Street light interference phenomenon should not be confused with Streetlight effect.
Street light interference, sometimes called high voltage syndrome, is the claimed ability of individuals to turn street lights or outside building security lights on or off when passing near them.[1] Believers in street light interference (SLI) allege that they experience it on a regular basis with specific lamps and street lights and more frequently than chance would explain; however, SLI has never been demonstrated to occur in a scientific experiment, and those who claim the ability have been found to be unable to reproduce the effect on demand.[2] [3] The term street light interference was coined by proponent of paranormal phenomena, author Hilary Evans.[2]
According to Evans, SLI is a phenomenon "based on claims by many people that they involuntarily, and usually spontaneously, cause street lamps to go out." Evans' 1993 book The SLI Effect proposes that the phenomenon is "not consistent with our current knowledge of how people interact with the physical world." Evans coined the term "SLIder" to refer to someone who allegedly causes this effect, and cites SLIders' claims of being able to "extinguish a row of sodium vapor lamps in sequence, each one going out as the witnesses nears it."
Some proponents believe static electricity or "some kind of “energy” emitted by the human body" is responsible for SLI. Others claim the alleged phenomenon is caused by individuals having psychic or psychokinetic ability.
Author Massimo Polidoro writing in Skeptical Inquirer has considered claims of SLI to be examples of correlation not implying causation, or of confirmation bias: people are much more likely to notice when a nearby street light turns on or off than they are to notice a light turning on or off at a distance, or a street light in a steady state at any distance.
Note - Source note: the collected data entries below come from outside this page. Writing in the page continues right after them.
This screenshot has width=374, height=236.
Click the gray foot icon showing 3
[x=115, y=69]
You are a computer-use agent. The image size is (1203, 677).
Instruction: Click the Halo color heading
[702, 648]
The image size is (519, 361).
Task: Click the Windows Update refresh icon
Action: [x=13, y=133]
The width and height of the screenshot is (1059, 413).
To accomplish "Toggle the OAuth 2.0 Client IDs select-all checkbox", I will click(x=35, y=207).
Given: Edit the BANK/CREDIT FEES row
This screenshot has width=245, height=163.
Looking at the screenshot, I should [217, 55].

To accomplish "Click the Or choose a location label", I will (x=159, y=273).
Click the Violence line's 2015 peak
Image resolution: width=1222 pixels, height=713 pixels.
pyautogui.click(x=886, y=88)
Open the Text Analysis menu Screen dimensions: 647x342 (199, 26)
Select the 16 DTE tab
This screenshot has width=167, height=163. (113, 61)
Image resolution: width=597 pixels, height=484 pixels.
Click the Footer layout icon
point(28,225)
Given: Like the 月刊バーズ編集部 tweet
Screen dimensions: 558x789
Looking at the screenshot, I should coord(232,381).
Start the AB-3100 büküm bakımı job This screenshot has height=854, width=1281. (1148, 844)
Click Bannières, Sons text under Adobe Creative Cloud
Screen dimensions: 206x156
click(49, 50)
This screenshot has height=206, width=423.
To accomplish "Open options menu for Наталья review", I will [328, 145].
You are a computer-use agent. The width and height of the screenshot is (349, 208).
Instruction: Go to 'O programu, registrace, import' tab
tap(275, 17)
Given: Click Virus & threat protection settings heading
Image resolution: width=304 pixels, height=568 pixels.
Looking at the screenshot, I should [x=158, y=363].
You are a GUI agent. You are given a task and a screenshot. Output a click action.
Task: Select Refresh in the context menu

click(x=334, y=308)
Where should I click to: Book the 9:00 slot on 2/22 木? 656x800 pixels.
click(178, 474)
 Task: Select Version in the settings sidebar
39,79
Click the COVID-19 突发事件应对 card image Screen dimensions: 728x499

This is compounded by a failure mode of street lights, known as "cycling", in which street lights of the high pressure sodium type turn off and on more frequently at the end of their life cycle.[4] A high pressure sodium engineer at General Electric, quoted by Cecil Adams, summarizes SLI as "a combination of coincidence and wishful thinking". Polidoro notes that a "[p]aranormal phenomenon is the least likely possibility."[5]